Morgen sind es nahezu zwei Wochen, dass mich das grausame Schicksal euch entrissen hat. Das einzige was mir die Kraft gab und auch mich weiter anspornt ist der Gedanke an meine treue Frau und die Kinder.

Nach einer langen Fahrt sind wir hier angekommen. Das Hiersein ist, wenn man arbeitet zu ertragen, denn es sind sehr viele Bekannte hier. Die Kost ist gut. In der Früh Kaffee mit Brot, mittags Gulasch oder Suppe, abends detto. Außerdem können wir Zigaretten, Salami, Obst etc. kaufen. Oft essen wir auch gebratene Kartoffeln.

Die erste große Enttäuschung war, dass am Tage der Ankunft die Deportation, der von auswärts gekommenen, begann. Daran habe ich nicht einmal im Traum gedacht. Zsiga* war hier und die Bekannten aus Mariatal* kamen heute an.

Da du zum Glück Arierin** bist, bin ich glücklich zu den Mischehen gekommen und habe schon drei Transporte ohne mich abfahren gesehen. Brauche dringend die Decke, die du sandtest und hoffe selbe morgen zu erhalten. Ich bin in der Tischlerei tätig, die „Gelbe-Mischehelegitimation“ habe ich auch nicht hier, vielleicht könntest du sie mir senden? Oder den Trauschein.

Bin überglücklich, dass du in Ordnung lebst mit den teuren Kindern und bitte mir einige Zeilen zu senden, damit ich deine Schrift sehe. Gebe sehr, sehr acht auf dich und auf deine Gesundheit. Ich bin gesund gottlob und hoffe, das auch weiter zu sein.

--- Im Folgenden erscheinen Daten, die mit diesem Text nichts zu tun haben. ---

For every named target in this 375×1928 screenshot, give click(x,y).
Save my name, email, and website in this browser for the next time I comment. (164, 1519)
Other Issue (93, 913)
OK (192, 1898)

Die andere große Enttäuschung ist, dass seitens der Firma, unseres Ariseurs (der ein nicht jüdischer Bürger sein musste) nichts geschieht. Die Leute wissen scheinbar nicht den Ernst der Lage. Habe zwei Flanellpyjamas, zwei Hemden, eine Hose bekommen und auch verschiedene Kleinigkeiten erhalten. Statt Decke habe eine Stoffbettdecke.

Mein Mantel wurde leider gestohlen. Was macht Bedrich? (unser Adoptivkind)

Das Fräulein Magda (Tochter unseres Ariseurs Anton Cseh) soll telegrafisch die Angelegenheit beschleunigen, denn es geht um Alles! Man sagt, dass die Transporte nach Wien gehen? Geld habe ich noch etwas, aber das ist hier nicht wichtig.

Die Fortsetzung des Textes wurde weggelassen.